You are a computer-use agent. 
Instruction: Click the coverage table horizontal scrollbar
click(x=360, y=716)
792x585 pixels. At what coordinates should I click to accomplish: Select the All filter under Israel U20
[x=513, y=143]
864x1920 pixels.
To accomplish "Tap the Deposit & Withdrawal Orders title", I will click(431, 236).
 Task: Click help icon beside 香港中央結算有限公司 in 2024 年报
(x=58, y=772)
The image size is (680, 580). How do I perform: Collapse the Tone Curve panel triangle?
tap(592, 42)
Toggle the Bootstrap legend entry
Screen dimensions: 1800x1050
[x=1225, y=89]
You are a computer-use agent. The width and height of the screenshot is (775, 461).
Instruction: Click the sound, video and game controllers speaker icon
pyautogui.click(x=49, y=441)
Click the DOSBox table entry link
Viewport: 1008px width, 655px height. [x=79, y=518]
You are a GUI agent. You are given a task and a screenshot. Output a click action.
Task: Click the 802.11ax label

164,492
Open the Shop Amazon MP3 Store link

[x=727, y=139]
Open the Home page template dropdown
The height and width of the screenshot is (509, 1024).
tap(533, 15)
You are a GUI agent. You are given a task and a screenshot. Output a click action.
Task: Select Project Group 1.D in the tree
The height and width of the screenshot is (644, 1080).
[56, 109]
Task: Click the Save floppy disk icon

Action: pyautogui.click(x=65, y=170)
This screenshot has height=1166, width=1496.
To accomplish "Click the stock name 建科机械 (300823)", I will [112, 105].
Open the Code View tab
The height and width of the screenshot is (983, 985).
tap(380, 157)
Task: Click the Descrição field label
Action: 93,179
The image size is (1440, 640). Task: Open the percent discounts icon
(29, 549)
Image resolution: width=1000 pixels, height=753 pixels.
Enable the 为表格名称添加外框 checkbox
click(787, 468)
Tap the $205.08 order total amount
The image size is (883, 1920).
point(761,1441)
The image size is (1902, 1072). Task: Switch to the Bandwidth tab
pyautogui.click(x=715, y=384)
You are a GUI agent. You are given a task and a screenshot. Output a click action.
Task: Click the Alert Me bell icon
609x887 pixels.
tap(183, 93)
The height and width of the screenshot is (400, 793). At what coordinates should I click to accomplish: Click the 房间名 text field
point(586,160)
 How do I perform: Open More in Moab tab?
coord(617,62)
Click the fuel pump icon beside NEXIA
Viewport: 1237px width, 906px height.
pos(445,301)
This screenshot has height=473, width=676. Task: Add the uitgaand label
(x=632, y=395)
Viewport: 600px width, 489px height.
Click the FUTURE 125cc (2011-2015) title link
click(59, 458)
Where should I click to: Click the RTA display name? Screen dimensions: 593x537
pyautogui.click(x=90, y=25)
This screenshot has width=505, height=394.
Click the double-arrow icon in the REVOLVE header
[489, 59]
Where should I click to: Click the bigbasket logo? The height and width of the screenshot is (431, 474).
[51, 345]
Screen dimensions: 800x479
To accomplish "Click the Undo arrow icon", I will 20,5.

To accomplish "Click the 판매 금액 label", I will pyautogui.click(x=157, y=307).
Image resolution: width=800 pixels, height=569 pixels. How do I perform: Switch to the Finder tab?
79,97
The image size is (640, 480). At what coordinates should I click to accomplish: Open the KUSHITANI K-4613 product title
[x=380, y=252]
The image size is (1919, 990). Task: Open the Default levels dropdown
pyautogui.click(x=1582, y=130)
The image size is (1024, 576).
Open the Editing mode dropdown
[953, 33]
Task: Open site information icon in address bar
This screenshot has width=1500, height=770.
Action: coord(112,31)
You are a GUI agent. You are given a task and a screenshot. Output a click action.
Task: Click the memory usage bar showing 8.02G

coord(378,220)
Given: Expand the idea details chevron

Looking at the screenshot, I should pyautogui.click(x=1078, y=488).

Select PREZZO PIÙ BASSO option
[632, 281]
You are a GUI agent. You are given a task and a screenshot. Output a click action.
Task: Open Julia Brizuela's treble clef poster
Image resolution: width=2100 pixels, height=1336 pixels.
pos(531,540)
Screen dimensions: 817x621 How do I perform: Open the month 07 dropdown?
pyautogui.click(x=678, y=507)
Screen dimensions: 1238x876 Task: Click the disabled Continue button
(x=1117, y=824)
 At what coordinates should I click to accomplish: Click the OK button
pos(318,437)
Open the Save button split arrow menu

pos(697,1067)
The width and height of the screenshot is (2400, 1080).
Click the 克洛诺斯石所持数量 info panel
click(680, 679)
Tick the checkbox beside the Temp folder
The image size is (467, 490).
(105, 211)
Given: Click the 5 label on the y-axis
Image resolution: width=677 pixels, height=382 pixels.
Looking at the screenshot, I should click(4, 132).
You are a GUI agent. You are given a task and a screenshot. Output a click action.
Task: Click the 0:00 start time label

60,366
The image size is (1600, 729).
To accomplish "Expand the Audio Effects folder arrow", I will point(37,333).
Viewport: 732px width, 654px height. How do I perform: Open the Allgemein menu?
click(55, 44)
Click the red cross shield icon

---------------

Exercise description. Retype the records above exactly as they appear.

Answer box.
You are a computer-use agent. 
Instruction: Click the coverage table horizontal scrollbar
click(x=360, y=716)
792x585 pixels. At what coordinates should I click to accomplish: Select the All filter under Israel U20
[x=513, y=143]
864x1920 pixels.
To accomplish "Tap the Deposit & Withdrawal Orders title", I will click(431, 236).
 Task: Click help icon beside 香港中央結算有限公司 in 2024 年报
(x=58, y=772)
The image size is (680, 580). How do I perform: Collapse the Tone Curve panel triangle?
tap(592, 42)
Toggle the Bootstrap legend entry
Screen dimensions: 1800x1050
[x=1225, y=89]
You are a computer-use agent. The width and height of the screenshot is (775, 461).
Instruction: Click the sound, video and game controllers speaker icon
pyautogui.click(x=49, y=441)
Click the DOSBox table entry link
Viewport: 1008px width, 655px height. [x=79, y=518]
You are a GUI agent. You are given a task and a screenshot. Output a click action.
Task: Click the 802.11ax label

164,492
Open the Shop Amazon MP3 Store link

[x=727, y=139]
Open the Home page template dropdown
The height and width of the screenshot is (509, 1024).
tap(533, 15)
You are a GUI agent. You are given a task and a screenshot. Output a click action.
Task: Select Project Group 1.D in the tree
The height and width of the screenshot is (644, 1080).
[56, 109]
Task: Click the Save floppy disk icon

Action: pyautogui.click(x=65, y=170)
This screenshot has height=1166, width=1496.
To accomplish "Click the stock name 建科机械 (300823)", I will [112, 105].
Open the Code View tab
The height and width of the screenshot is (983, 985).
tap(380, 157)
Task: Click the Descrição field label
Action: 93,179
The image size is (1440, 640). Task: Open the percent discounts icon
(29, 549)
Image resolution: width=1000 pixels, height=753 pixels.
Enable the 为表格名称添加外框 checkbox
click(787, 468)
Tap the $205.08 order total amount
The image size is (883, 1920).
point(761,1441)
The image size is (1902, 1072). Task: Switch to the Bandwidth tab
pyautogui.click(x=715, y=384)
You are a GUI agent. You are given a task and a screenshot. Output a click action.
Task: Click the Alert Me bell icon
609x887 pixels.
tap(183, 93)
The height and width of the screenshot is (400, 793). At what coordinates should I click to accomplish: Click the 房间名 text field
point(586,160)
 How do I perform: Open More in Moab tab?
coord(617,62)
Click the fuel pump icon beside NEXIA
Viewport: 1237px width, 906px height.
pos(445,301)
This screenshot has height=473, width=676. Task: Add the uitgaand label
(x=632, y=395)
Viewport: 600px width, 489px height.
Click the FUTURE 125cc (2011-2015) title link
click(59, 458)
Where should I click to: Click the RTA display name? Screen dimensions: 593x537
pyautogui.click(x=90, y=25)
This screenshot has width=505, height=394.
Click the double-arrow icon in the REVOLVE header
[489, 59]
Where should I click to: Click the bigbasket logo? The height and width of the screenshot is (431, 474).
[51, 345]
Screen dimensions: 800x479
To accomplish "Click the Undo arrow icon", I will 20,5.

To accomplish "Click the 판매 금액 label", I will pyautogui.click(x=157, y=307).
Image resolution: width=800 pixels, height=569 pixels. How do I perform: Switch to the Finder tab?
79,97
The image size is (640, 480). At what coordinates should I click to accomplish: Open the KUSHITANI K-4613 product title
[x=380, y=252]
The image size is (1919, 990). Task: Open the Default levels dropdown
pyautogui.click(x=1582, y=130)
The image size is (1024, 576).
Open the Editing mode dropdown
[953, 33]
Task: Open site information icon in address bar
This screenshot has width=1500, height=770.
Action: coord(112,31)
You are a GUI agent. You are given a task and a screenshot. Output a click action.
Task: Click the memory usage bar showing 8.02G

coord(378,220)
Given: Expand the idea details chevron

Looking at the screenshot, I should pyautogui.click(x=1078, y=488).

Select PREZZO PIÙ BASSO option
[632, 281]
You are a GUI agent. You are given a task and a screenshot. Output a click action.
Task: Open Julia Brizuela's treble clef poster
Image resolution: width=2100 pixels, height=1336 pixels.
pos(531,540)
Screen dimensions: 817x621 How do I perform: Open the month 07 dropdown?
pyautogui.click(x=678, y=507)
Screen dimensions: 1238x876 Task: Click the disabled Continue button
(x=1117, y=824)
 At what coordinates should I click to accomplish: Click the OK button
pos(318,437)
Open the Save button split arrow menu

pos(697,1067)
The width and height of the screenshot is (2400, 1080).
Click the 克洛诺斯石所持数量 info panel
click(680, 679)
Tick the checkbox beside the Temp folder
The image size is (467, 490).
(105, 211)
Given: Click the 5 label on the y-axis
Image resolution: width=677 pixels, height=382 pixels.
Looking at the screenshot, I should click(4, 132).
You are a GUI agent. You are given a task and a screenshot. Output a click action.
Task: Click the 0:00 start time label

60,366
The image size is (1600, 729).
To accomplish "Expand the Audio Effects folder arrow", I will point(37,333).
Viewport: 732px width, 654px height. How do I perform: Open the Allgemein menu?
click(55, 44)
Click the red cross shield icon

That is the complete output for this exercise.